Worries also span fairly evenly across Utahns regardless of income, according to the poll.
‘We’re feeling it’
Zachary Maxfield, a 36-year-old father who lives with his wife and four kids in Clinton, said he answered “very concerned” when pollsters asked about his feelings about inflation.
“It’s driving our markets out of control,” Maxfield said, adding he’s watched as the Federal Reserve’s fight with inflation has driven borrowing rates higher and higher, which has had an indirect but unmistakable impact on mortgage rates, which now hover around 7%. The impact on the housing market has been swift and brutal.

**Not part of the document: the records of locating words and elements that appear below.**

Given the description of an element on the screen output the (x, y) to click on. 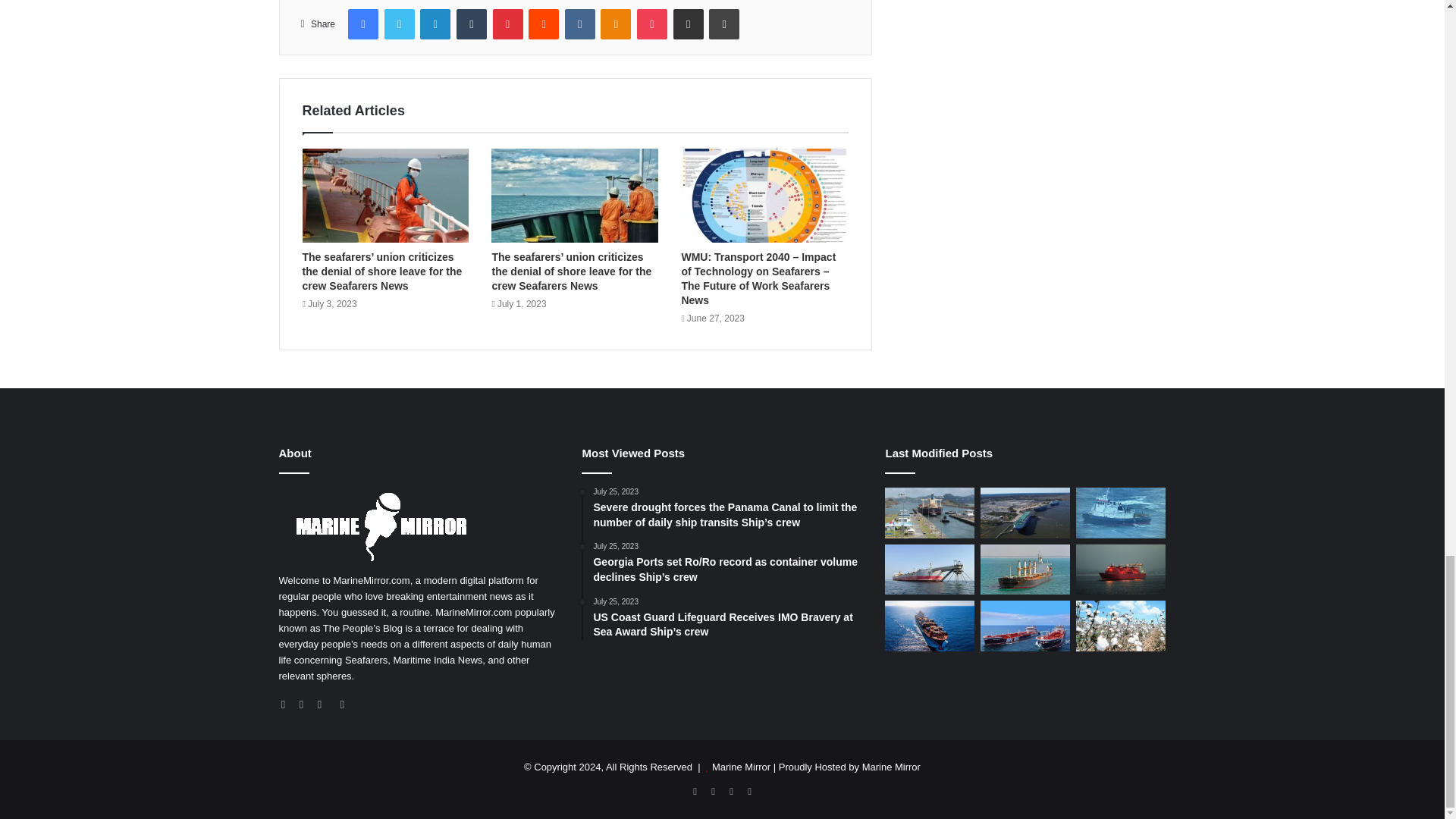
VKontakte (579, 24)
Share via Email (687, 24)
Print (724, 24)
Tumblr (471, 24)
Odnoklassniki (614, 24)
Facebook (362, 24)
Reddit (543, 24)
Pinterest (507, 24)
Pocket (651, 24)
Twitter (399, 24)
LinkedIn (434, 24)
Given the description of an element on the screen output the (x, y) to click on. 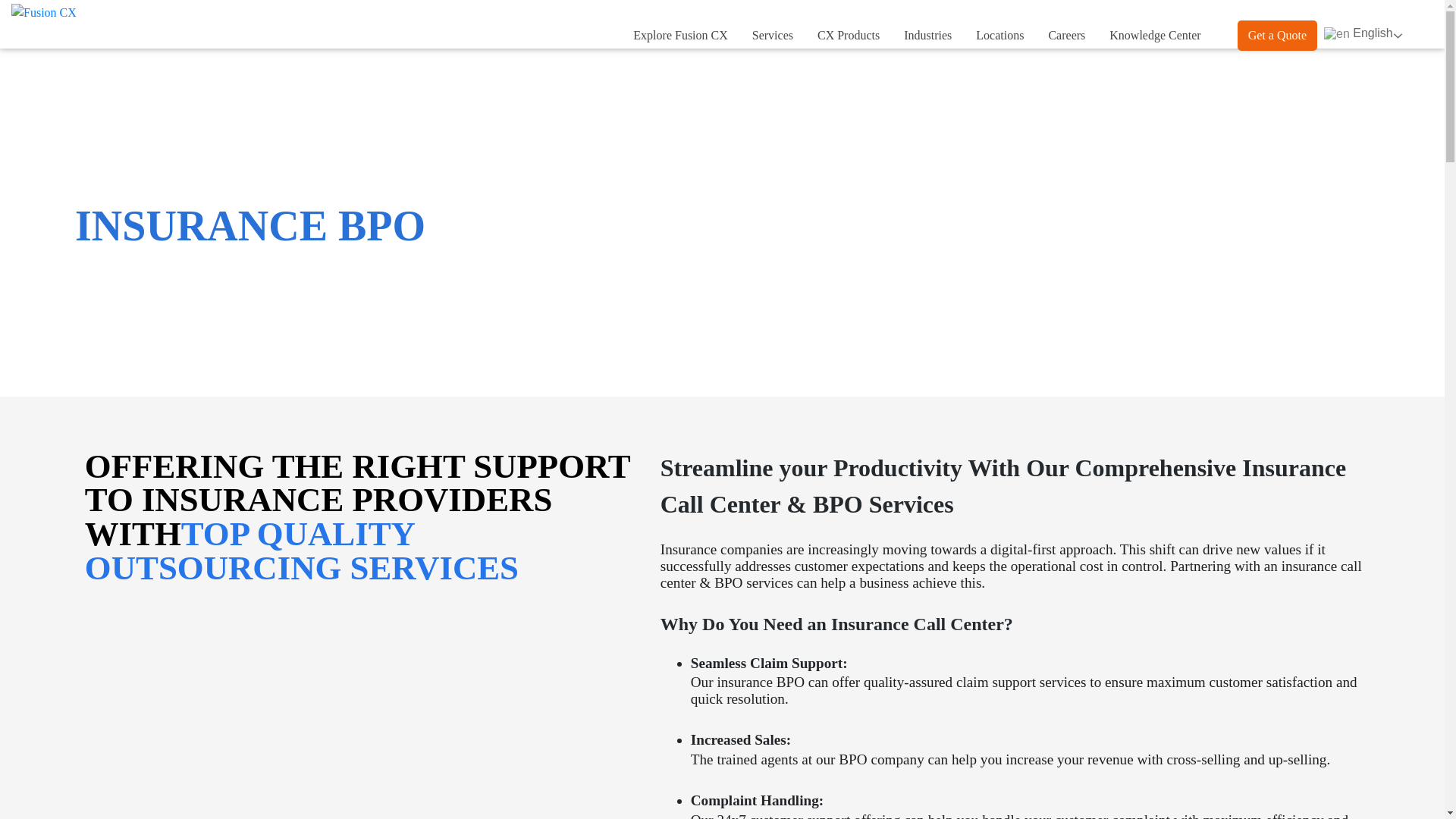
Services (772, 35)
CX Products (847, 35)
Explore Fusion CX (680, 35)
Given the description of an element on the screen output the (x, y) to click on. 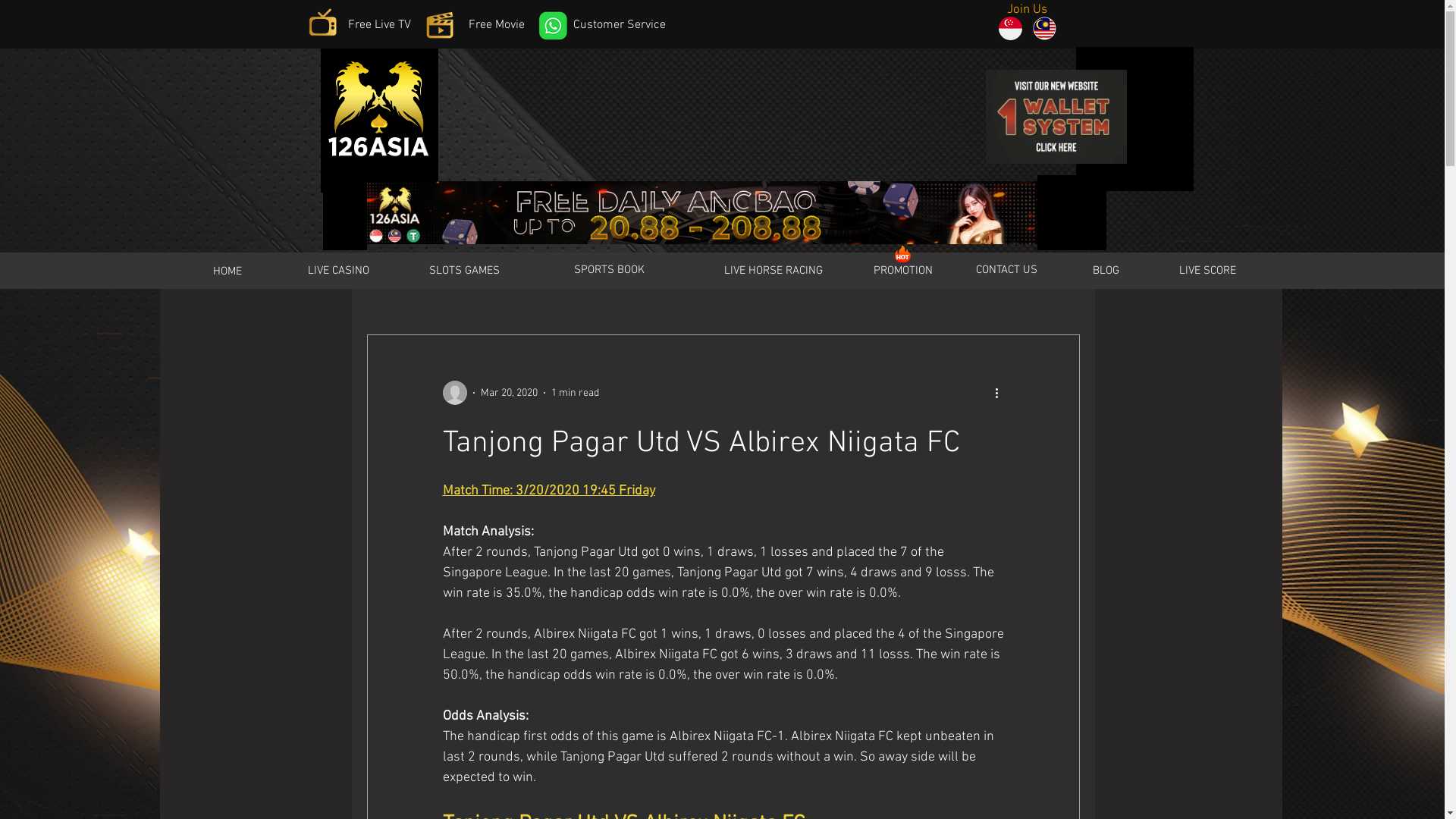
Free Live TV Element type: text (378, 25)
LIVE HORSE RACING Element type: text (772, 270)
SLOTS GAMES Element type: text (464, 270)
SPORTS BOOK Element type: text (608, 270)
CONTACT US Element type: text (1006, 270)
Customer Service Element type: text (619, 25)
movie-1-GIF.gif Element type: hover (439, 24)
HOME Element type: text (226, 271)
LIVE SCORE Element type: text (1207, 270)
PROMOTION Element type: text (902, 270)
BLOG Element type: text (1104, 270)
LIVE CASINO Element type: text (337, 270)
Free Movie Element type: text (497, 25)
Given the description of an element on the screen output the (x, y) to click on. 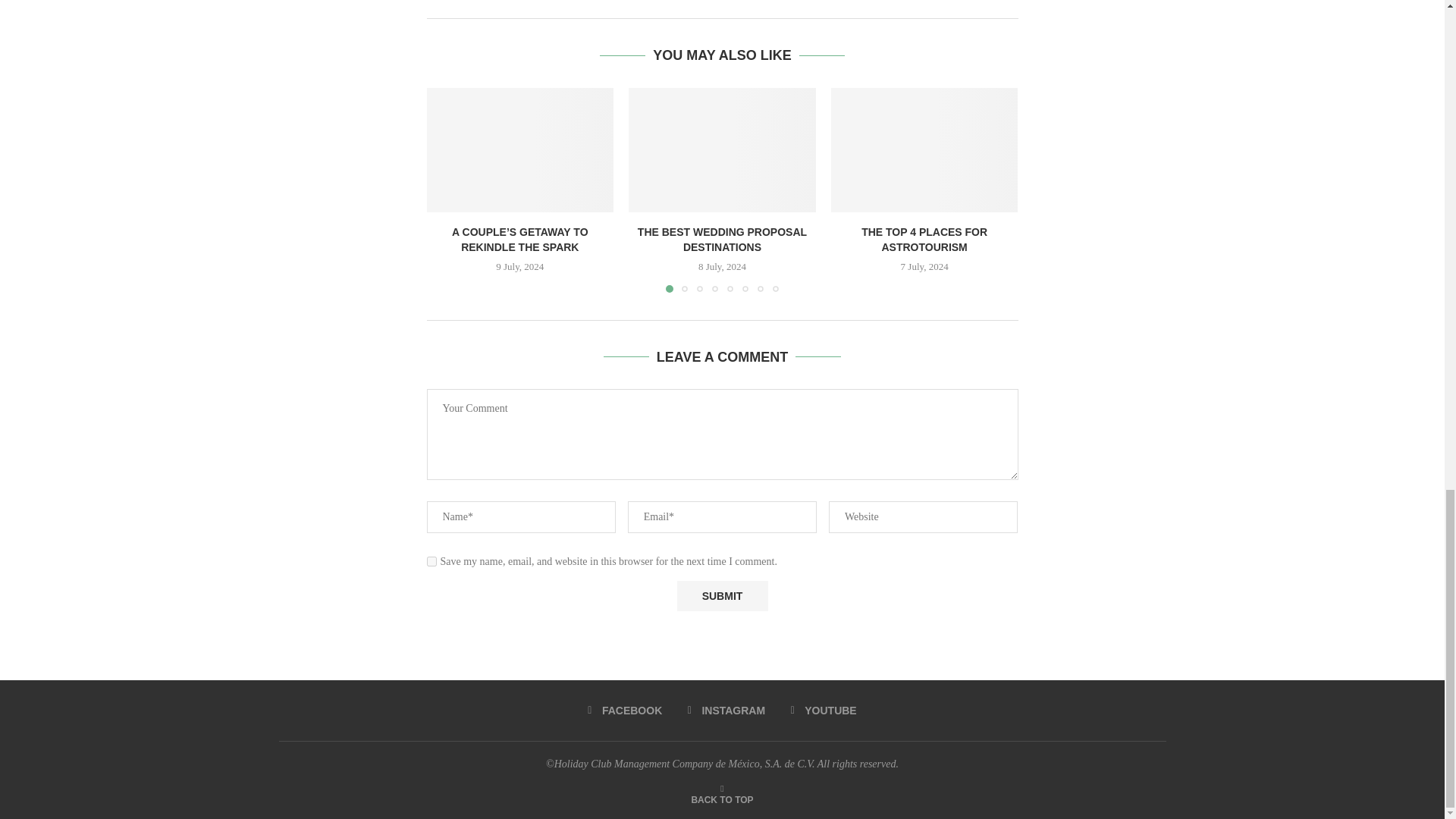
THE TOP 4 PLACES FOR ASTROTOURISM (924, 149)
Submit (722, 595)
THE BEST WEDDING PROPOSAL DESTINATIONS (721, 149)
yes (430, 561)
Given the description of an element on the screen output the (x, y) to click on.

“I feel bad for people trying to get into homes now,” Maxfield said. Fortunately, the Maxfields were able to start building their new home in the summer of 2021 when interest rates were low and moved in about six months ago. Maxfield said he can’t imagine what it would be like to try to finance a home today.
“I don’t understand how they’re going to be able to sell homes or people (are going to be able to) get into homes,” Maxfield said. Meanwhile, “rent’s unaffordable,” he said, adding that he was paying almost $2,000 a month for a two-bedroom townhome not long ago.
It’s not just housing. Maxfield said his family’s weekly grocery spending has gone up from about $150 to now $300.
“We’re feeling it pretty hard,” he said. Even though there’s been chatter about fuel prices trending down, Maxfield said the past few months have been hard on his family gas budget. And traveling in general has been wildly expensive.
“We just went on a family vacation, and I’ve never paid so much for a family vacation in my life,” he said. They took a trip to Germany, he said, and what used to cost him $4,000 cost $11,000.
Maxfield identified himself as a moderate Republican, with family on both sides of the political spectrum. Republican or Democrat, he said no one is saying “they’re glad where the economy is at.”
The Federal Reserve “waited way too long” to start addressing inflation concerns, Maxfield said, and now he’s worried it will send the U.S. economy into recession.
“In my opinion, I have a feeling it could be pretty bad,” Maxfield said. “You know, everything’s just becoming unaffordable, and wages aren’t going up with inflation the way it should.” He worries it’s “too late” to mitigate inflation’s impacts. “I really think we kept it too low too long.”
Maxfield, who works in the construction industry as a fire sprinkler system inspector, said he thinks he and his family will weather the storm — but he added what makes him nervous is if jobs become casualties.
“It all depends,” he said. “If the labor market crashes we’ll start seeing people get laid off. Yeah, it makes me nervous.”